Return a verbatim reproduction of each line, starting at the line with "Share arrow icon" and ending at the last line of the listing below.

|---|

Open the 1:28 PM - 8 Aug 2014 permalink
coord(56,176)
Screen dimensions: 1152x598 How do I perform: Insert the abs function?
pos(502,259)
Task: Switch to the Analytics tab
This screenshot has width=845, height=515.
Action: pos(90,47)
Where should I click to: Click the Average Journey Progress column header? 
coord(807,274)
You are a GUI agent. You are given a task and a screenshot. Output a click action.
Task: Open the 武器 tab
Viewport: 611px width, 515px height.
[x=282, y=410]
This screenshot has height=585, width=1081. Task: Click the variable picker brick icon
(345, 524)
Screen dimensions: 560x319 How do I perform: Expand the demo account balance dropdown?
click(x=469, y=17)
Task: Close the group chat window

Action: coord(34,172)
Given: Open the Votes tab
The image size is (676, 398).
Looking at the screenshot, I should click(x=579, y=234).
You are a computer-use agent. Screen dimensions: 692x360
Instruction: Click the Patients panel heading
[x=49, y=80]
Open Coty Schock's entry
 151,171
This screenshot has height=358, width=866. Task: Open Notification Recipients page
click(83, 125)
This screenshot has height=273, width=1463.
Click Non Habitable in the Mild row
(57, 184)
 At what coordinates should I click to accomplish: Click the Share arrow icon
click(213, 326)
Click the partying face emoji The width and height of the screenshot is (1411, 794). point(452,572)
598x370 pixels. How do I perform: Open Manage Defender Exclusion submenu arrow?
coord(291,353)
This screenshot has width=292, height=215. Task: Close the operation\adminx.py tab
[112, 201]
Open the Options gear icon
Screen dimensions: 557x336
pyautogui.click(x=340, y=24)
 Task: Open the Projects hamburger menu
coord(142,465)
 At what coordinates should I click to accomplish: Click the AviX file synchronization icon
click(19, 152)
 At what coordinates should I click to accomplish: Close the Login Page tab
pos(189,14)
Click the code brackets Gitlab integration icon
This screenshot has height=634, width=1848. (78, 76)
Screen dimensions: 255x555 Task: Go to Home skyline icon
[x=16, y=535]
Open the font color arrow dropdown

|---|

(YOUR SOLUTION)
 At what coordinates should I click to accomplish: Click the Share arrow icon
click(213, 326)
Click the partying face emoji The width and height of the screenshot is (1411, 794). point(452,572)
598x370 pixels. How do I perform: Open Manage Defender Exclusion submenu arrow?
coord(291,353)
This screenshot has width=292, height=215. Task: Close the operation\adminx.py tab
[112, 201]
Open the Options gear icon
Screen dimensions: 557x336
pyautogui.click(x=340, y=24)
 Task: Open the Projects hamburger menu
coord(142,465)
 At what coordinates should I click to accomplish: Click the AviX file synchronization icon
click(19, 152)
 At what coordinates should I click to accomplish: Close the Login Page tab
pos(189,14)
Click the code brackets Gitlab integration icon
This screenshot has height=634, width=1848. (78, 76)
Screen dimensions: 255x555 Task: Go to Home skyline icon
[x=16, y=535]
Open the font color arrow dropdown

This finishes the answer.